TEXT SEGMENT
"""
Donald Trump and the Ministry of Truth

Nine hours on Tuesday provided a useful snapshot of America's headlong rush into moral relativism.At noon, Pre...

Posted: Jul 26, 2018 3:41 AM
Updated: Jul 26, 2018 3:41 AM

Nine hours on Tuesday provided a useful snapshot of America's headlong rush into moral relativism.

At noon, President Trump spoke to a VFW convention in Kansas City and told the crowd: "Just remember, what you're seeing and what you're reading is not what's happening."

Even for a president who tweeted "any negative polls are fake news," three weeks into his administration, this flat-out appeal for people to ignore what they see with their own eyes was jarring. Observers quickly pointed out that the American president's syntax was uncomfortably close to an infamous line from George Orwell's "1984:" "The party told you to reject the evidence of your eyes and ears. It was their final, most essential command."

In "1984," the Ministry of Truth is dedicated to teaching citizens to accept sinister nonsense, like 2+2=5 and War is Peace. The test of a loyal party member is "a loyal willingness to say that black is white when Party discipline demands this. But it means also the ability to believe that black is white, and more, to know that black is white, and to forget that one has ever believed the contrary."

In other words, the test of loyalty is not only to lie for the regime but to convince oneself to believe the lies, or at least to dismiss any meaningful difference between truth and lies. And that's where the real danger with the hyper-partisan defense of Trump is emerging.

Increasingly, you hear a normalization of the idea that President Trump's lies are merely matters of style and not substance. This is accompanied by the exhausted excuse that Americans shouldn't worry about what Trump says but instead watch what he (or his administration) does. This requires buying into the moral relativism at the heart of Trump's deny, distract, deflect and divide rhetorical strategy. The last and laziest defense is a shot of whatabout-ism accompanied with the chaser that says a fact-based debate is itself is divisive.

It is a fact universally acknowledged that Donald Trump is not really into reading books and so I would never suggest that he was consciously borrowing from Orwell's script. But the unconscious parallels are undeniable; in the dystopia of "1984," the Ministry of Truth devoted itself ruthlessly to revising the historical record to back up Big Brother's pronouncements.

Which is a reasonable segue to Trump's adjacent attempt at reality distortion on Tuesday, when he tweeted, "Russia will be fighting very hard to have an impact on the upcoming Election. Based on the fact that no President has been tougher on Russia than me, they will be pushing very hard for the Democrats. They definitely don't want Trump!"
"""
WHAT YOU WILL DO
#1 Reproduce word for word the passage of the column on Trump and the Ministry of Truth that begins at the words "It is a fact" and stops after "Big Brother's pronouncements.".
#2 In the column on Trump and the Ministry of Truth, what audience did President Trump address at noon on Tuesday?
#3 Write the next part of the column on Trump and the Ministry of Truth, picking up after its final paragraph.

PROVIDED RECORDS
"""
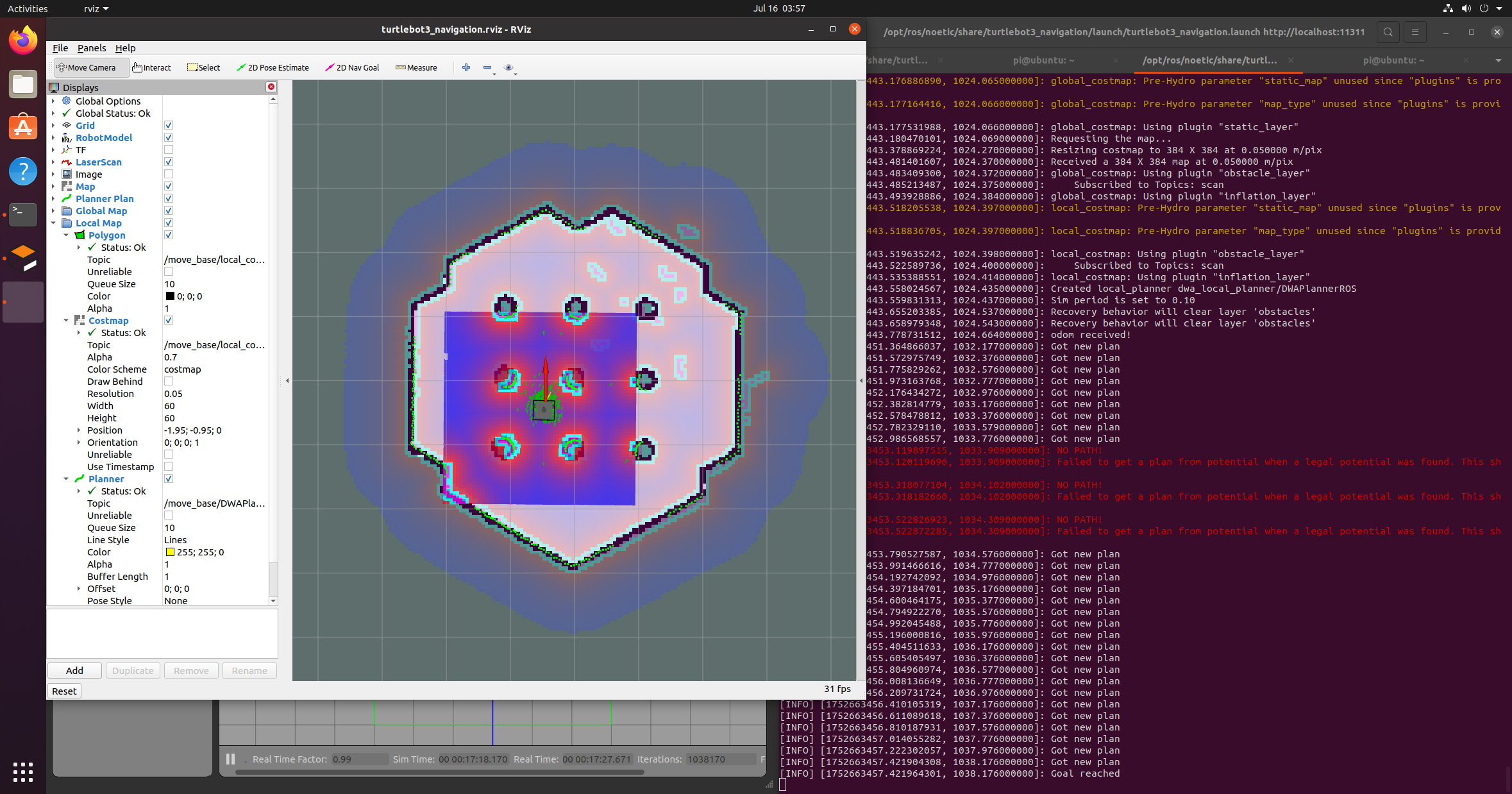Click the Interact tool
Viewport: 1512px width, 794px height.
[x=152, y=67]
"""
"""
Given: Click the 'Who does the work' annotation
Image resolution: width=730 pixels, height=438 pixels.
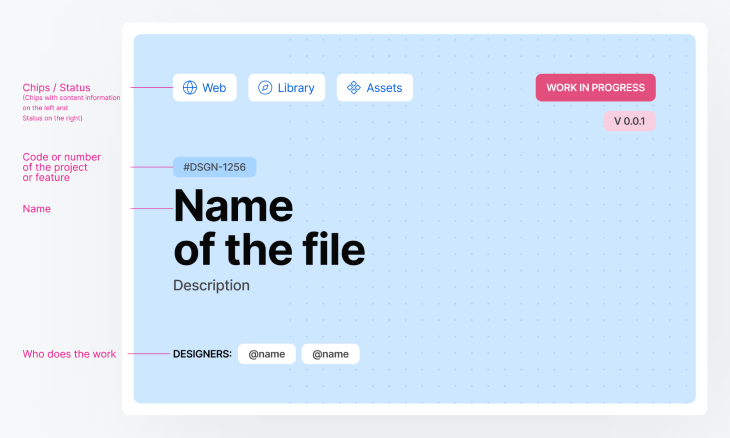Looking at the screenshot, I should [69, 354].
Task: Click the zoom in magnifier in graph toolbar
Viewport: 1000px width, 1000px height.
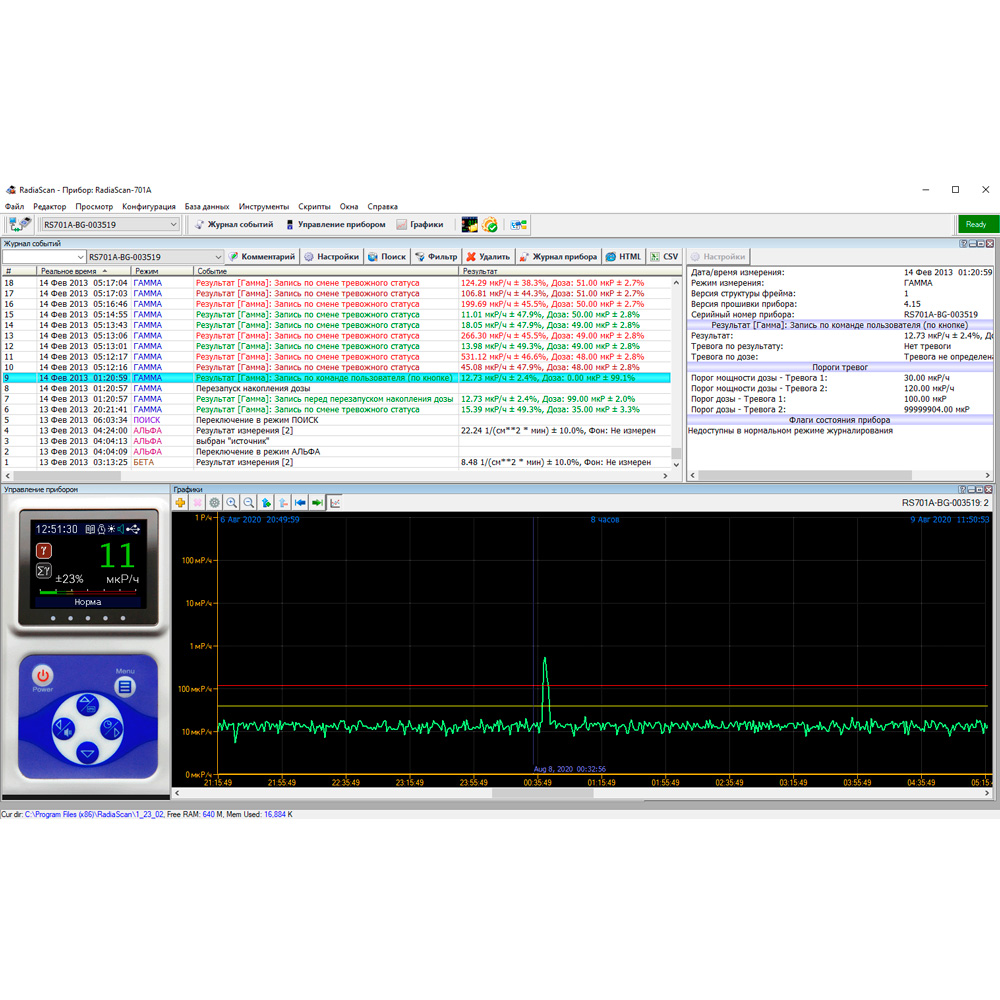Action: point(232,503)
"""
TASK-BY-TASK OUTPUTS
#1
It is a fact universally acknowledged that Donald Trump is not really into reading books and so I would never suggest that he was consciously borrowing from Orwell's script. But the unconscious parallels are undeniable; in the dystopia of "1984," the Ministry of Truth devoted itself ruthlessly to revising the historical record to back up Big Brother's pronouncements.

#2 A VFW convention in Kansas City.

#3
This tweet, of course, contradicts everything we know about Russia's attempts to influence the 2016 election on Donald Trump's behalf and runs counter to virtually all of Trump's previous statements (or lack thereof) about Russia. But it does muddy the otherwise clear facts of this ongoing national security threat. If, like the President, you're disinclined to take the US intelligence community's word, then you might actually have been persuaded by Vladimir Putin's answer at the Helsinki press conference, when the Russian president was asked, "Did you want President Trump to win the election and did you direct any of your officials to help him do that?" Putin's response? "Yes, I did. Yes, I did. Because he talked about bringing the U.S.--Russia relationship back to normal."

But you would not know that infamous exchange occurred if you were looking for it on the official White House transcript -- because it was literally absent from the record and the accompanying video. As of Wednesday morning, the White House still had not corrected or explained the omission.

A few hours after Trump's about-face on Twitter, his administration compounded this impulse to erase or obscure inconvenient facts. CNN reported that the White House has suspended the practice of publishing "readouts," public summaries of President Donald Trump's phone calls with world leaders. This move brings "an end to a common exercise from Republican and Democratic administrations" of providing what in some cases is the only public record of conversations between the President and other leaders.

This move is not just another hit by the Trump administration to bipartisan presidential norms that aim to ensure transparency, like regularly publishing White House visitor logs or releasing the President's tax returns. Because tone comes from the top, we've seen a similar approach taken by administration agencies, from the EPA's attempt to ban employees use of the phrase "climate change" to efforts to hide former EPA Secretary Scott Pruitt's meeting with industry lobbyists to the Interior Department's issuing a factually false report about the economic impact of national monuments.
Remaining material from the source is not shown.